Records drawn from a dataset:
===
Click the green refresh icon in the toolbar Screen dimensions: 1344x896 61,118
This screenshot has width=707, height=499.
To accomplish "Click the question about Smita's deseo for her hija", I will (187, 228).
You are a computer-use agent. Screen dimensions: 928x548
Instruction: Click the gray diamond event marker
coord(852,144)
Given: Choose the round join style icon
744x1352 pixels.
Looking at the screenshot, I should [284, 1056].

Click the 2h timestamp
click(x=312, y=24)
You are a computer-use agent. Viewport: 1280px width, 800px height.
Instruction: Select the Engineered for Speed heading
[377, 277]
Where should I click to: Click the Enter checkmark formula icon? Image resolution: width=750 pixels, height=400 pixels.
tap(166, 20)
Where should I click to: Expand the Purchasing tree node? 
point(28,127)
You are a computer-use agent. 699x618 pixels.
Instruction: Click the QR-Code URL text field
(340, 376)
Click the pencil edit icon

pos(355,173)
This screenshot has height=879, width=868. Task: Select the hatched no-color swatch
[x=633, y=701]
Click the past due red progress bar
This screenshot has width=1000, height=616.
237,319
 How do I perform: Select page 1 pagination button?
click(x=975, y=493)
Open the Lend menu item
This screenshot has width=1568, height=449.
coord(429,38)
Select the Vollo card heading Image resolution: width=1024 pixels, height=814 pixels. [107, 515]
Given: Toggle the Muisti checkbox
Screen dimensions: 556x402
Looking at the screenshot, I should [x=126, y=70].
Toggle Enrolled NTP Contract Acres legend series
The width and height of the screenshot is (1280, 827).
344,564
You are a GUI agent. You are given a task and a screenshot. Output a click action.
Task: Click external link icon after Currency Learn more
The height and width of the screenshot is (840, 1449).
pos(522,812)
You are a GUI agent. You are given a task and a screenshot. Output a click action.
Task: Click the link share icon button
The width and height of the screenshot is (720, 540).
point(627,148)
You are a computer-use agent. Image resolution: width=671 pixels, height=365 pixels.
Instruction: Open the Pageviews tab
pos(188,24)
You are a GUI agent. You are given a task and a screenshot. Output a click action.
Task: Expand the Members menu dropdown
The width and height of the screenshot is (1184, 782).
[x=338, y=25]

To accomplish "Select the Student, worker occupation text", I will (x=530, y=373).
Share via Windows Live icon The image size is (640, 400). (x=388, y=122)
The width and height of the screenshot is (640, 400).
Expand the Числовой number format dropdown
===
Task item: Print the entries once more, character for character.

The completed task:
Click the green refresh icon in the toolbar Screen dimensions: 1344x896 61,118
This screenshot has width=707, height=499.
To accomplish "Click the question about Smita's deseo for her hija", I will (187, 228).
You are a computer-use agent. Screen dimensions: 928x548
Instruction: Click the gray diamond event marker
coord(852,144)
Given: Choose the round join style icon
744x1352 pixels.
Looking at the screenshot, I should [284, 1056].

Click the 2h timestamp
click(x=312, y=24)
You are a computer-use agent. Viewport: 1280px width, 800px height.
Instruction: Select the Engineered for Speed heading
[377, 277]
Where should I click to: Click the Enter checkmark formula icon? Image resolution: width=750 pixels, height=400 pixels.
tap(166, 20)
Where should I click to: Expand the Purchasing tree node? 
point(28,127)
You are a computer-use agent. 699x618 pixels.
Instruction: Click the QR-Code URL text field
(340, 376)
Click the pencil edit icon

pos(355,173)
This screenshot has height=879, width=868. Task: Select the hatched no-color swatch
[x=633, y=701]
Click the past due red progress bar
This screenshot has width=1000, height=616.
237,319
 How do I perform: Select page 1 pagination button?
click(x=975, y=493)
Open the Lend menu item
This screenshot has width=1568, height=449.
coord(429,38)
Select the Vollo card heading Image resolution: width=1024 pixels, height=814 pixels. [107, 515]
Given: Toggle the Muisti checkbox
Screen dimensions: 556x402
Looking at the screenshot, I should [x=126, y=70].
Toggle Enrolled NTP Contract Acres legend series
The width and height of the screenshot is (1280, 827).
344,564
You are a GUI agent. You are given a task and a screenshot. Output a click action.
Task: Click external link icon after Currency Learn more
The height and width of the screenshot is (840, 1449).
pos(522,812)
You are a GUI agent. You are given a task and a screenshot. Output a click action.
Task: Click the link share icon button
The width and height of the screenshot is (720, 540).
point(627,148)
You are a computer-use agent. Image resolution: width=671 pixels, height=365 pixels.
Instruction: Open the Pageviews tab
pos(188,24)
You are a GUI agent. You are given a task and a screenshot. Output a click action.
Task: Expand the Members menu dropdown
The width and height of the screenshot is (1184, 782).
[x=338, y=25]

To accomplish "Select the Student, worker occupation text", I will (x=530, y=373).
Share via Windows Live icon The image size is (640, 400). (x=388, y=122)
The width and height of the screenshot is (640, 400).
Expand the Числовой number format dropdown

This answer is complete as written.